7. Stres Emosional yang Tidak Terucapkan
Perasaan tidak berguna, kehilangan kemandirian, atau kesepian sering kali menghantui penderita demensia. Mereka mungkin tidak dapat mengungkapkan kesedihan ini secara verbal, dan akhirnya mengekspresikannya dengan cara yang lebih destruktif.
Agresivitas, dalam hal ini, adalah bentuk komunikasi yang tidak langsung dari rasa kehilangan jati diri dan ketidakberdayaan mereka.

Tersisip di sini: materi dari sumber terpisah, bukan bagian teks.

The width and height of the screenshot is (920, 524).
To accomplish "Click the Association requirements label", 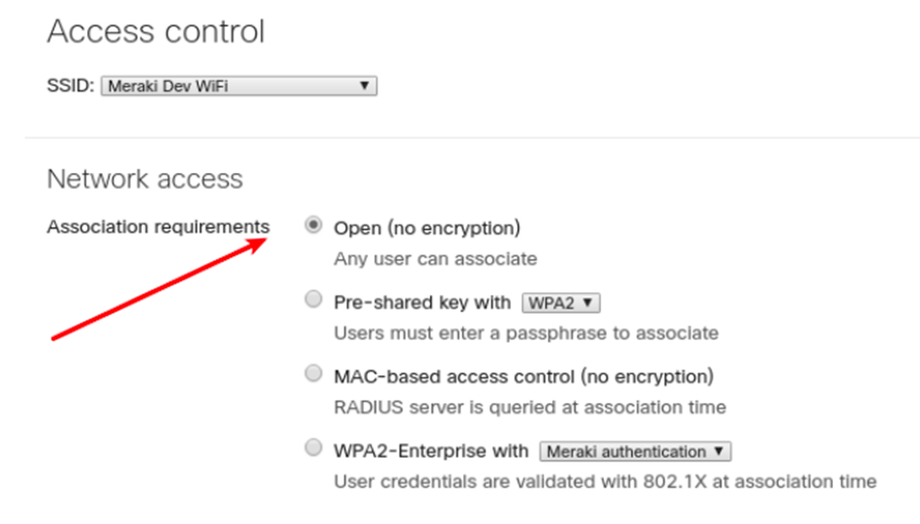I will pyautogui.click(x=158, y=227).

Pemahaman dan empati dari keluarga menjadi kunci utama dalam menenangkan emosi penderita.
Cara Menghadapi Penderita Demensia yang Agresif
Menghadapi agresivitas bukan perkara mudah, tetapi ada strategi yang bisa dilakukan untuk meredam situasi:
- Tetap tenang dan tidak bereaksi dengan kekerasan.

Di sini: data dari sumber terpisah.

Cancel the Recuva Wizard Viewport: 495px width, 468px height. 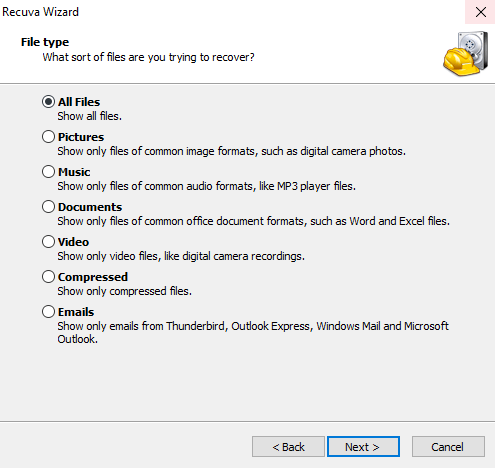[448, 447]
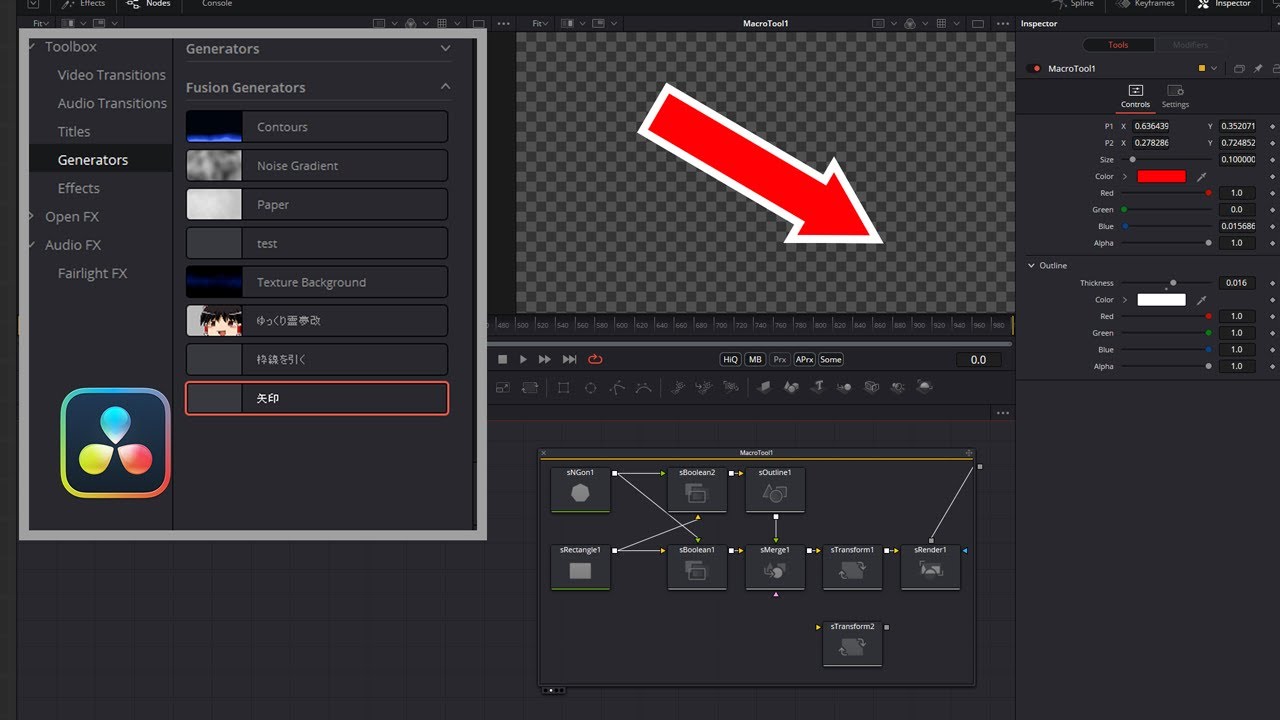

- Berikan ruang dan waktu jika mereka marah.
- Gunakan nada suara yang lembut dan bahasa tubuh yang tidak mengancam.
- Alihkan perhatian mereka ke aktivitas yang menenangkan.
- Identifikasi pemicu dan cobalah menghindarinya di masa mendatang.
- Libatkan tenaga medis untuk mencari penyebab medis yang mungkin.
Kapan Harus Mencari Bantuan Profesional?
Jika perilaku agresif menjadi semakin sering dan membahayakan keselamatan orang lain maupun dirinya sendiri, penting untuk berkonsultasi dengan dokter spesialis saraf, psikolog, atau psikiater. Pengobatan medis dan terapi perilaku dapat membantu mengelola agresivitas.
Agresivitas pada penderita demensia bukan karena mereka berubah menjadi “orang jahat”. Sebaliknya, itu adalah cerminan dari penyakit yang mengganggu kemampuan mereka dalam memahami, merasakan, dan berkomunikasi. Dengan pemahaman yang lebih baik, empati, dan strategi yang tepat, orang-orang terdekat bisa membantu menciptakan lingkungan yang aman dan penuh kasih bagi penderita demensia.